Optimization, Game Theory, and Quantum Mechanics, Part II

January 9, 2026 · 20 min read

CS Physics

This post is the second in what might be three-post sequence about framing things in quantum mechanics through ideas in computer science and mathematics. These were inspired by things I heard while sitting with my friend in Charman's OH for Physics 112, Statistical Mechanics, and some things I learned in CS 270 with Rao. I would highly recommend both classes; I haven't actually taken Physics 112 yet, but from what my friend says, it seems amazing. This blog post is independent of the first blog post. I would say that readers should be comfortable with

Some basic Quantum Mechanics,
Some background in game theory and optimization,
Comfort with linear algebra and calculus,

I think that this blog post will be broader and more ambitious than the prior one in the series. The main purpose of this series is to improve my understanding of quantum mechanics and algorithms, and to try to find the underlying beauty in the world.

A Brief Review of Mirror Descent

We begin with definitions of Bregman divergence and distance generating functions.

Definition: Distance Generating Function (DGF)

A distance generating function $\phi$ on a convex set $X$ is strictly convex on $X$ and is continuously differentiable on $int(X)$.

Definition: Bregman Divergence

The Bregman Divergence is given by $D_{\phi}(x, y) = \phi(x) - \phi(y) - \langle \nabla \phi(y), x - y\rangle$ for $x \in X$ and $y \in int(X)$, where $\phi$ is a distance generating function on $X$.

Mirror descent is a generalization of gradient descent to work on non-Euclidean spaces; each update is given by \[ x_{t + 1} = \text{argmin}_x \left[ \lambda \langle \nabla f(x_t), x \rangle + D_\phi(x, x_t) \right].\] The solution to this problem is \[ x_{t + 1} = (\nabla \phi)^{-1} [\nabla \phi (x_t) - \lambda \nabla f(x_t)]; \] essentially, we make our updates in the dual space and translate it back into the primal using our DGF $\phi$. We can also write this as \[ \nabla\phi(x_{t + 1}) = \nabla \phi(x_t) - \lambda \nabla f(x_t).\]

MD might not be enough to describe QM

Let's examine time-evolution in quantum mechanics: \[\begin{align} i\hbar \partial_t \rho = [H, \rho ] \Rightarrow \partial_t \rho = -(i/\hbar) [H, \rho]\end{align}.\] To first order, a time $\delta t$ later, \[\begin{align} \rho' = \rho + \delta t \cdot \partial_t \rho = \rho - \frac{i \delta t}{\hbar} [H, \rho]. \end{align}\] Applying $\nabla\phi$ to both sides, we have \[ \nabla \phi (\rho') = \nabla \phi\left(\rho - \frac{i \delta t}{\hbar} [H, \rho]\right).\] Again, to first order in $\delta t$, we have \[ \nabla \phi(\rho') = \nabla\phi(\rho) - \frac{i \delta t}{\hbar} \nabla^2 \phi(\rho) \{ [H, \rho]\},\] where $\nabla^2 \phi$ is the Hessian and is hence a superoperator.
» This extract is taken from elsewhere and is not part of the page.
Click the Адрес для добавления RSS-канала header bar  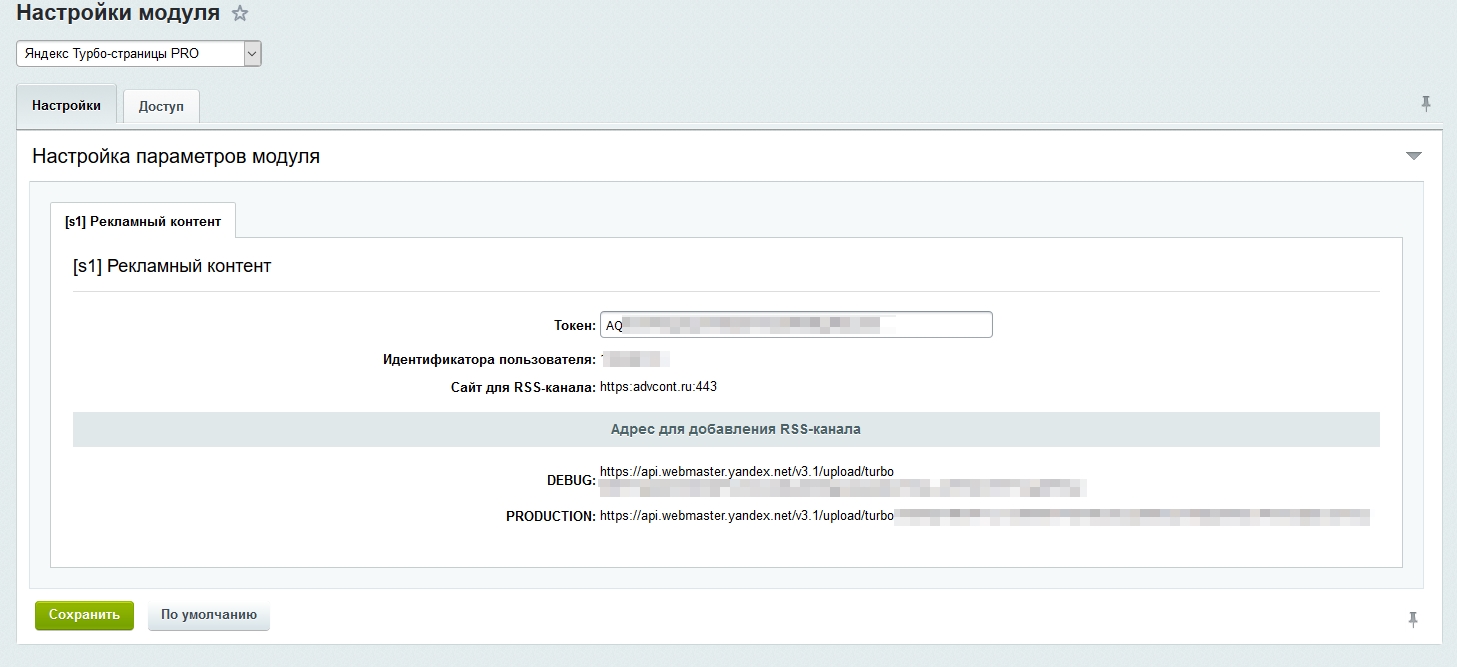pyautogui.click(x=726, y=429)
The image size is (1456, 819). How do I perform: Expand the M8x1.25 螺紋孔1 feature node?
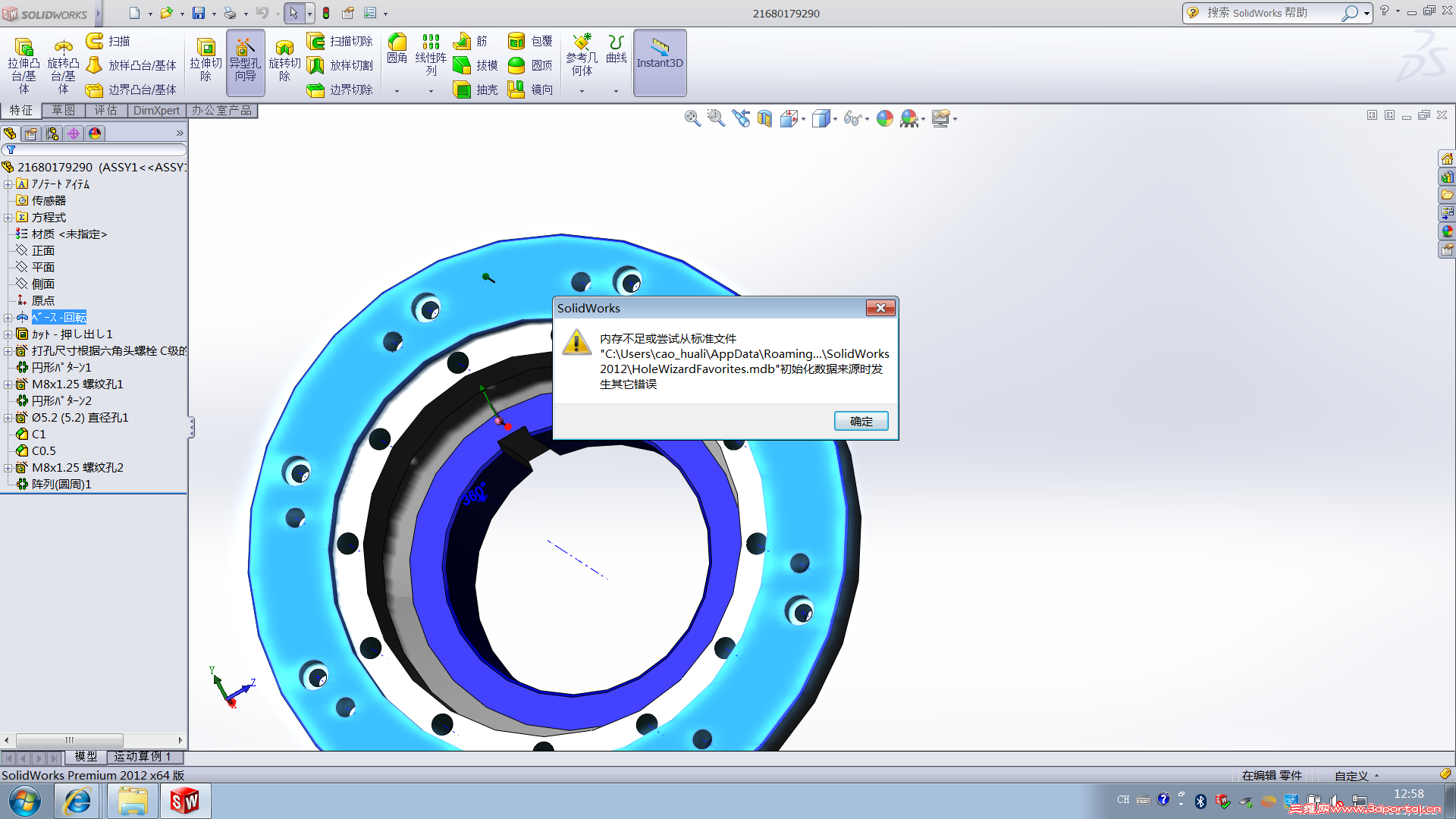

Comparing this to the MD update, we must have \[ \lambda \nabla f(\rho) = \frac{i \delta t}{\hbar} \nabla^2 \phi(\rho) \{ [H, \rho]\}. \] Note that this is impossible, or at least very hard to do. Unitary time-evolution enforces that $\rho$ moves along a constant contour of $H$; hence the update, or the RHS of our equation, is more of a rotation step, and from QM, we know that it is possible to return to a prior state. However, if we keep following the MD update step, we cannot return to a prior state unless we are already at the minimum and all updates are nonexistent. This is a fundamental shortcoming of using MD to describe all of QM; as the updates are in fundamentally different directions, we cannot possibly capture unitary evolution.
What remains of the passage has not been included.